TASK INSTRUCTIONS: The result should be every line of the listing that contains "panel".

*** INFORMATION SHOWN Section Begins ***

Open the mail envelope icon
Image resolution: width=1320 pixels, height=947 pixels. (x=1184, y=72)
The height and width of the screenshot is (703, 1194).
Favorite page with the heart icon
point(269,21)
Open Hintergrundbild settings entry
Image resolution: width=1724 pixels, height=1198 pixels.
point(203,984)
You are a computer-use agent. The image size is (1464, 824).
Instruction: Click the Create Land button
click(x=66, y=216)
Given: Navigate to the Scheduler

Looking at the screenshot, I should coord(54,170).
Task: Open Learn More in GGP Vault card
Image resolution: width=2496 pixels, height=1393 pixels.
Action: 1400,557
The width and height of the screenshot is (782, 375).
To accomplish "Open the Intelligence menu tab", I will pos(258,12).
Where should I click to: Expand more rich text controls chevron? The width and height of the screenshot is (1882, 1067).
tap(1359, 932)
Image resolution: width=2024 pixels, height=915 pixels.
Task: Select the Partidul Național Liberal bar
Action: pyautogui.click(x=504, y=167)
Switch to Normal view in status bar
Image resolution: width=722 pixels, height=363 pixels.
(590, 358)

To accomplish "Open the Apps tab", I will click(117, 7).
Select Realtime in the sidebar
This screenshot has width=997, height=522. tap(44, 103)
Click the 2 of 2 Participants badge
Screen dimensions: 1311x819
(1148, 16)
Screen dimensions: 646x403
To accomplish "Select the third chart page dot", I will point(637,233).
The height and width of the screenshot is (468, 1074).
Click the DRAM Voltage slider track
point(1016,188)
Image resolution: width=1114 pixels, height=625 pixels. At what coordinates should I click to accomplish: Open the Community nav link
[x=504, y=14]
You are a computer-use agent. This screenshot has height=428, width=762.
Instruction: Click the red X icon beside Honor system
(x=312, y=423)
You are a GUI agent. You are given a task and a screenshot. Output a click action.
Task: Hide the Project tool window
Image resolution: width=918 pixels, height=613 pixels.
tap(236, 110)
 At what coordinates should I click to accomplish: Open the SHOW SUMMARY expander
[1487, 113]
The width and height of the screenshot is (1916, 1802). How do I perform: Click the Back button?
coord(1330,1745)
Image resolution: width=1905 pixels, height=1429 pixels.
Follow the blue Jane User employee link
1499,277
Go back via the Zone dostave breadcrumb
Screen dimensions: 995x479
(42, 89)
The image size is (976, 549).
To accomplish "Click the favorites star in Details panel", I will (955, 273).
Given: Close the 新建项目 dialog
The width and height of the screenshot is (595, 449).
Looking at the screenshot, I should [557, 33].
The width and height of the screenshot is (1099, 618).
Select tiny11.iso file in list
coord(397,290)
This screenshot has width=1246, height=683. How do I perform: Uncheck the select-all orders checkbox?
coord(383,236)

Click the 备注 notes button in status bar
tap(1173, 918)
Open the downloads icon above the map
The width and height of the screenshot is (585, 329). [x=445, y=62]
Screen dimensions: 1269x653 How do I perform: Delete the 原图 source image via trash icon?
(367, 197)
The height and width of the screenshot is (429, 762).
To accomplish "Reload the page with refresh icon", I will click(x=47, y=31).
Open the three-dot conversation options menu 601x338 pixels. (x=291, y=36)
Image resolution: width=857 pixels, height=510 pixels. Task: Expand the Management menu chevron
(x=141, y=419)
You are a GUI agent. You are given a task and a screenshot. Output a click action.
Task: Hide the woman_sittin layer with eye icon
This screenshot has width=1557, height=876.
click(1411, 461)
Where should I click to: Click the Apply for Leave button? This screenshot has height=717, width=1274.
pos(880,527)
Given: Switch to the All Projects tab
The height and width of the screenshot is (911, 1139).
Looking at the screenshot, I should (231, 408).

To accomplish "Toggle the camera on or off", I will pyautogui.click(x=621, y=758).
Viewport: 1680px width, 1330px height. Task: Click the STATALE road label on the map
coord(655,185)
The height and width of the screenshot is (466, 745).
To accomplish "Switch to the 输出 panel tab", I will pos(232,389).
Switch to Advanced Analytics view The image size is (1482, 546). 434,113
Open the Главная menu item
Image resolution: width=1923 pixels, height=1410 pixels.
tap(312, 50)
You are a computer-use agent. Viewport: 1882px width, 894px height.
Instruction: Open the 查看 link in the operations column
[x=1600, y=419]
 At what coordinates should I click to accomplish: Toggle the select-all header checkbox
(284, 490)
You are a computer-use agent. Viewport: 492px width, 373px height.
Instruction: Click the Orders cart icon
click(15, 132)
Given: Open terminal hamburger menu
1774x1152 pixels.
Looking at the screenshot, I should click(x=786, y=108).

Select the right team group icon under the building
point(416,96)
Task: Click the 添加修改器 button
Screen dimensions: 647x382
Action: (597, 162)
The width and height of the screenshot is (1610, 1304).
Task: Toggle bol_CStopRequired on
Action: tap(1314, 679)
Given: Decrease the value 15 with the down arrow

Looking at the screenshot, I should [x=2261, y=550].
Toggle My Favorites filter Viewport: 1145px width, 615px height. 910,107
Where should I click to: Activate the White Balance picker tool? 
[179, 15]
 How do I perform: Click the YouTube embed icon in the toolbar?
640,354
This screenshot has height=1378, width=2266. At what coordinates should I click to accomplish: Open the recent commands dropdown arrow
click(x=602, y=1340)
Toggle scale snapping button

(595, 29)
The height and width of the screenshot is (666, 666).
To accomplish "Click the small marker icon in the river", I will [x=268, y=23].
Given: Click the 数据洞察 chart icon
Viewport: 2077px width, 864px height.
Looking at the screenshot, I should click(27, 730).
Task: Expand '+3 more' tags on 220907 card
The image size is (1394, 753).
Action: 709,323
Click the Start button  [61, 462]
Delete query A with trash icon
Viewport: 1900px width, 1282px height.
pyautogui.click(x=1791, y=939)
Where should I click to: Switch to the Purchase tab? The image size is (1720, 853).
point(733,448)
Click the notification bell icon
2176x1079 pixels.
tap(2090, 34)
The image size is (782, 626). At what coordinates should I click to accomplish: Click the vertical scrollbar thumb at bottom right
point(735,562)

*** INFORMATION SHOWN Section Ends ***

RESULT OF THE TASK:
To accomplish "Click the favorites star in Details panel", I will (955, 273).
To accomplish "Switch to the 输出 panel tab", I will pos(232,389).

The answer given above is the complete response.